6.1 Join flow for visitors
Because PlayTours is browser-first, visitors can join quickly. Generate a join QR code, print it on posters at partner venues or show it at a pre-race briefing, and participants scan it with their phone camera to join or create a team and start playing. No app store, no account creation.
6.2 Facilitator dashboard
From the dashboard you can monitor team locations and progress, view photos and submissions in real time, judge any judged-image or judged-text tasks, and send broadcast messages if weather or race conditions change. This is especially useful if you need to close a task quickly due to crowding or security.
Chapter 1: Welcome to Marathon City. A no-answer task for safety rules, a multiple-choice quiz on race-day etiquette, and a text-share task to name the team after something related to running or the city.

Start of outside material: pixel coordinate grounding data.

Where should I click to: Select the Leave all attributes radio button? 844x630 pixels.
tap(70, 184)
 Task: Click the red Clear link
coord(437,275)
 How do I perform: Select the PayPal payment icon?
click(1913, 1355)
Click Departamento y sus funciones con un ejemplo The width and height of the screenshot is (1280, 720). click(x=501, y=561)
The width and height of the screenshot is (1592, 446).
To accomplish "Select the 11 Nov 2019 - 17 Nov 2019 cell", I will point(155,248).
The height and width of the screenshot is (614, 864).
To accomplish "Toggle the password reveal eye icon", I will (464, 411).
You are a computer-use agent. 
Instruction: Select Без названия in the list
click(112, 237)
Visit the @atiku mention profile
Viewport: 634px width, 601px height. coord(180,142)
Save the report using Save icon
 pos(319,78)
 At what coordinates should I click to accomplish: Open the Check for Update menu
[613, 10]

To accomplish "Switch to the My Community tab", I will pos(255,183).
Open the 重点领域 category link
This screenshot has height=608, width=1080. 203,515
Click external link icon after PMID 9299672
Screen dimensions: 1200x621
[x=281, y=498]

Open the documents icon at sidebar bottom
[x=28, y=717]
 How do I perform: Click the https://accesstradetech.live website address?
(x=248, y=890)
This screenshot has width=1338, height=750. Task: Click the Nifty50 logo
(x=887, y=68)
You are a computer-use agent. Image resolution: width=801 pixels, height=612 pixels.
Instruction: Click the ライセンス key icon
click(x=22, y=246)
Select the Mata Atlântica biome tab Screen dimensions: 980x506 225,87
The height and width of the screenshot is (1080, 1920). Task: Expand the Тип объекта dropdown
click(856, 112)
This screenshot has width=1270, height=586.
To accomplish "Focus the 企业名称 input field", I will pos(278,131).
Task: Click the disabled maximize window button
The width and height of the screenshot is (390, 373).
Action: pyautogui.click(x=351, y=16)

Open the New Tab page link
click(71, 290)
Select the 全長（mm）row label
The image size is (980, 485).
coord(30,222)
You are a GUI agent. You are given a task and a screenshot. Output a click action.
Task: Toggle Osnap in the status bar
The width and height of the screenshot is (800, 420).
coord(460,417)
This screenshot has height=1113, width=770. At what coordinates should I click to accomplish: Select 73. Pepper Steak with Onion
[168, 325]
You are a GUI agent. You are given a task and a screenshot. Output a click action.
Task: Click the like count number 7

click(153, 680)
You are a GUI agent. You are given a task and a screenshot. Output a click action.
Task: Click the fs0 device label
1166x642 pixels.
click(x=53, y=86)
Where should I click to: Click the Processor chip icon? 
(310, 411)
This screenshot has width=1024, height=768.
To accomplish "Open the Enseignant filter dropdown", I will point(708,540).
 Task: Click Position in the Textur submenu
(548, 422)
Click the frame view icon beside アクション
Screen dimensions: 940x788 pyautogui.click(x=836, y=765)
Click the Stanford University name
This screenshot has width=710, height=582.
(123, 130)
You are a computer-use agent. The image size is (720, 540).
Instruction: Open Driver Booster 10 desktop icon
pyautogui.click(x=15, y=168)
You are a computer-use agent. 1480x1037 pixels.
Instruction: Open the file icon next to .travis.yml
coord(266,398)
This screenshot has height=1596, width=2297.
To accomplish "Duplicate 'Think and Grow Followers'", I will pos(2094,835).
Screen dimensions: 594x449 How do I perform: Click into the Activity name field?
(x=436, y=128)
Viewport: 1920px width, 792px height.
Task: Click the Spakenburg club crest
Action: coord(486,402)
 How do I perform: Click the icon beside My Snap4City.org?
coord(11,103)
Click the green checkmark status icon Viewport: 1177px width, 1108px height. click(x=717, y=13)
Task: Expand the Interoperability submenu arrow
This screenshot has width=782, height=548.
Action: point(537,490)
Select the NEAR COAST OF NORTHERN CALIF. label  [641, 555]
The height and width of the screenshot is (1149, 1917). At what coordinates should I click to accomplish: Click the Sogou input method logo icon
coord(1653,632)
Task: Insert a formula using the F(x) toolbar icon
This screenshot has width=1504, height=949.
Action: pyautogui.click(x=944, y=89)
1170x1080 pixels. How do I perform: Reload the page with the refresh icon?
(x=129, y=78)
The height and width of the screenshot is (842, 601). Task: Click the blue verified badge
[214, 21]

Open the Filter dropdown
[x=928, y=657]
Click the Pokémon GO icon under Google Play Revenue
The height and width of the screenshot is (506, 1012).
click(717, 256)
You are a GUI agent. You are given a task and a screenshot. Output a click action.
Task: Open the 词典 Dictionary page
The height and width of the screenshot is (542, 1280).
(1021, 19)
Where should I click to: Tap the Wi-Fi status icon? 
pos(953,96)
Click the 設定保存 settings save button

Chapter 2: Historic Loop (Pre-race). Direction tasks at two or three historic sites, multiple-choice trivia about Patriots' Day, and an image task asking players to recreate a historic pose in front of a landmark.
Chapter 3: Spectator Spots (Race-day, optional). Location tasks near safe viewing areas, an image-share task capturing the energy of the crowd, and a free-text task asking players to write a short cheer message for runners.
Chapter 4: Post-race Celebration. A team photo image task, a free-text feedback task, and a debrief screen with links to race results and local partners.
A city hunt around a marathon is a strong sponsorship opportunity. You can feature partner logos in the game cover image and chapter texts, add redirect URLs at the end of the game to send players to a sponsor page, and create partner-specific tasks that highlight their locations or offers.
After the event, export results to show partners how many teams visited their tasks, how many photos were taken at their locations, and qualitative comments from players. This makes it easier to renew partnerships for future years.
Coordinate with race organisers if you plan tasks near the course, and share your route map to avoid official operational zones. Keep your hunt compact and optional, as many participants may already be running or standing for hours.
On busy days, city centres can have patchy mobile data. Design tasks that do not require heavy media uploads, or encourage teams to upload photos when they reach Wi-Fi. Enable image compression in UI settings to reduce file sizes.
Include tasks that spectators with mobility limitations can complete from a single location, such as trivia, observation, or audio tasks.
Once you have a solid game for one marathon or Patriots' Day, you can reuse the structure for future years with updated trivia, adapt it for other races or city festivals by swapping landmarks and tasks, and offer it as a package to corporate clients visiting the city.
With a browser-based platform like PlayTours, you can scale from a single company outing to a city-wide activation without asking anyone to download an app, and without putting extra strain on race-day logistics.